My mind reeled. I leaned back in the chair, my eyes leaping from the ledger to Heathcliff’s face, registering the significance of what he was saying. Grimalkin leaped up on the desk and plonked down on the book. She stared down Heathcliff with a defiant, “meorrw,” before lifting her leg in the air and delicately washing her derriere.
“Good. Because I thought for a second there you were going to tell me my dad was a dead epic poet, and then we’d have to get your head examined.” I rubbed my temple, reaching out to pat Grimalkin with the other hand. “You’re right. It makes perfect sense. Mr. Simson was blind. I inherited my retinitis pigmentosa from my father. Mr. Simson told you that you had to protect me, which also seems to be my father’s jam, according to his letter. I mean, I find it hard to believe my mum fell into bed with a doddering old bookstore owner, but…”
“… the time-travel room would mean that the man who impregnated your mother could have come from any point in his own timeline,” Heathcliff finished my sentence for me. He’d been doing that a lot recently, as if his thoughts matched mine at every moment. It was a little freaky, but also wonderful.
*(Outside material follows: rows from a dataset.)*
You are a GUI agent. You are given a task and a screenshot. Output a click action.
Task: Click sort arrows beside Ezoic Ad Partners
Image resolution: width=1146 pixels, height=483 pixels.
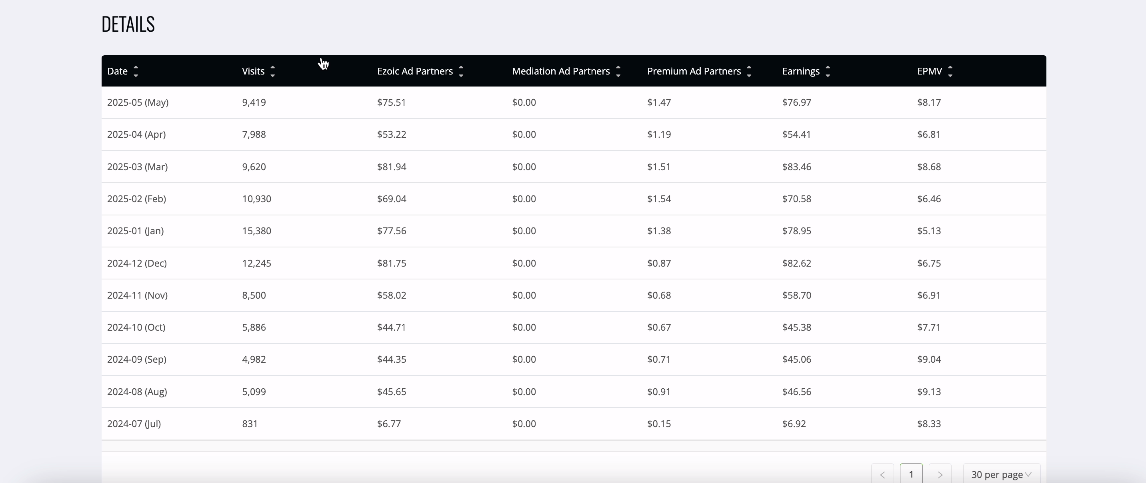click(x=460, y=72)
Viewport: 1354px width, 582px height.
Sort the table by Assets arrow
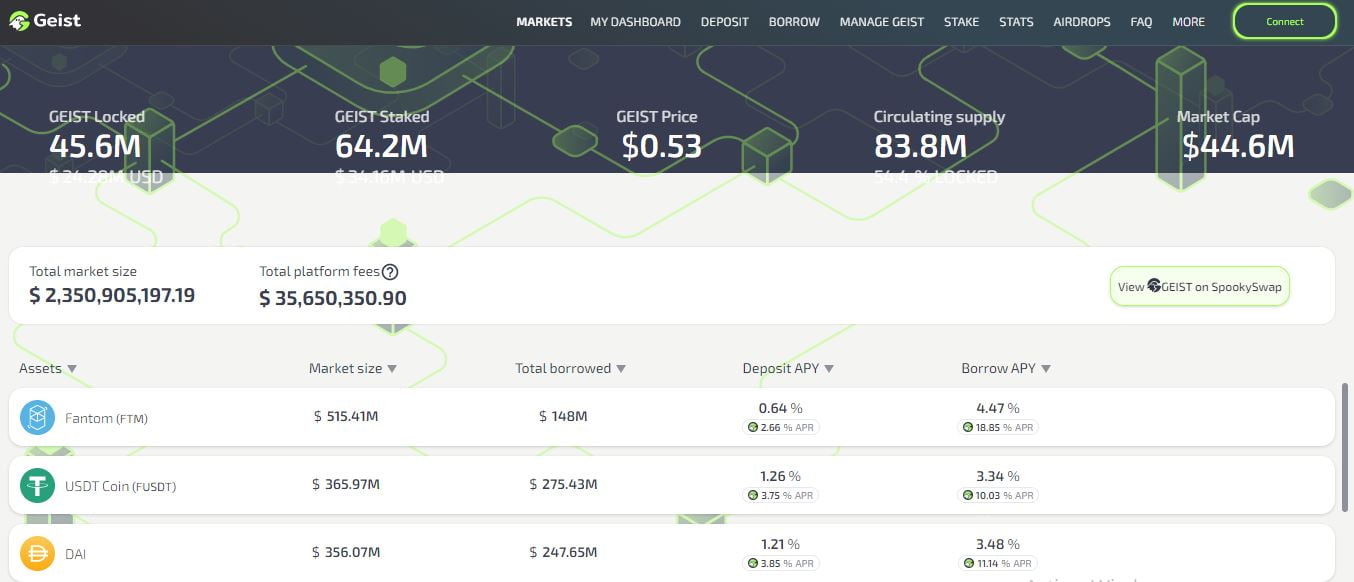point(72,369)
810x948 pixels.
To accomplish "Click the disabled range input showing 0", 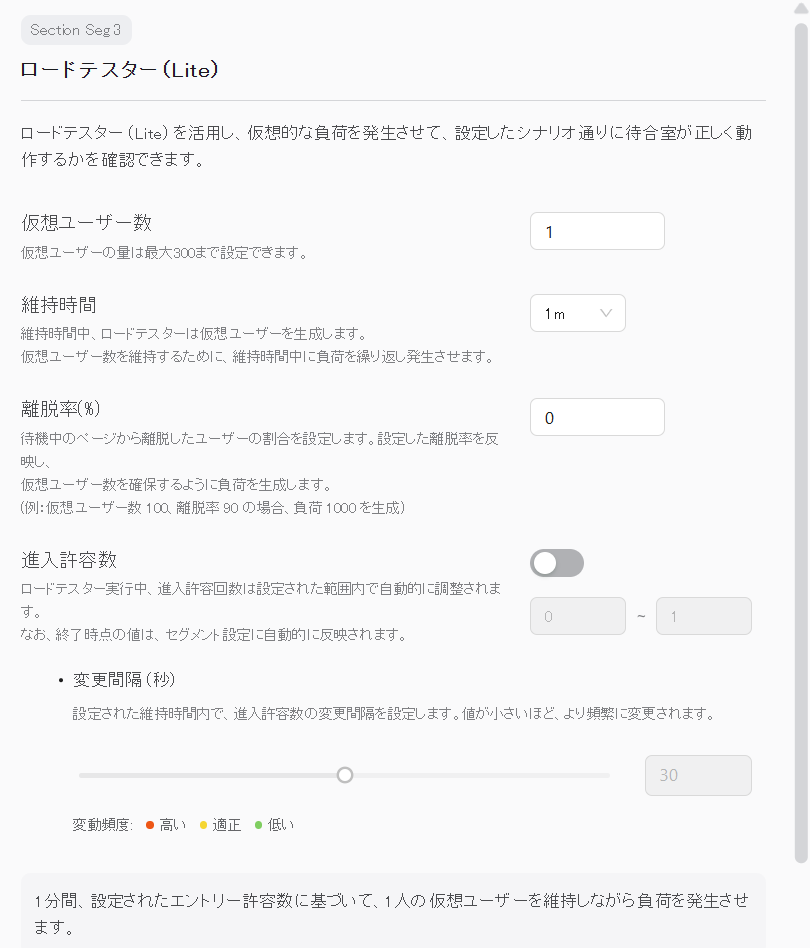I will [x=577, y=616].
“Meorw,” Grimalkin added, batting my nose.
“Exactly.” My mind raced a
s all the pieces slotted into place. “Perhaps my father came to this time as a younger man, and that’s how he seduced my mother. It would also explain why she never told me he was blind – if he had retinitis pigmentosa, then it might not have set in for him yet – and also why she didn’t recognize him when she’d come into the shop to collect me. I can’t believe I didn’t think of it sooner, to be honest.”
“At least we figured it out before Morrie,” Heathcliff’s eyes sparkled with joy. “He’s going to be pissed.”
“Try not to look quite so gleeful when you tell him,” I teased. “While this is awesome, it doesn’t get us any closer to finding my father. Knowing what we now know, it more than likely he left the bookshop through the room upstairs, making it even less likely we’ll find him.”
My mind flashed to the note warning of danger, and to the words Victoria Bainbridge spoke to me last time I’d set foot inside the time-travel room. “The next time I see you, you’ll be covered in blood.”
But whose blood? Whose? My father’s? My own? One of the guys… please don’t let it be one of the guys.
“You’re thinking about the note again,” Heathcliff growled.
I nodded.
“And the blood.”
“Especially the blood.”
“Obviously, she meant the blood of your enemies.”
I snorted, mostly because Heathcliff had this fierce look on his face, like he really did believe I’d be walking around wearing my enemies blood. “I don’t think so, but that’s the problem. I don’t know, and it’s driving me crazy. What if it’s your blood? What if it’s Morrie’s or Quoth’s or Mum’s or Jo’s or—”
“Allow me to relieve your mind of the burden.” With one shove of his thick hand, Heathcliff pushed the ledger off the desk, along with my list and all our mail and pens and stamps. Grimalkin howled and leapt out of the way as the book clattered to the floor. She gave Heathcliff a filthy look, turned on her elegant legs, and slunk away.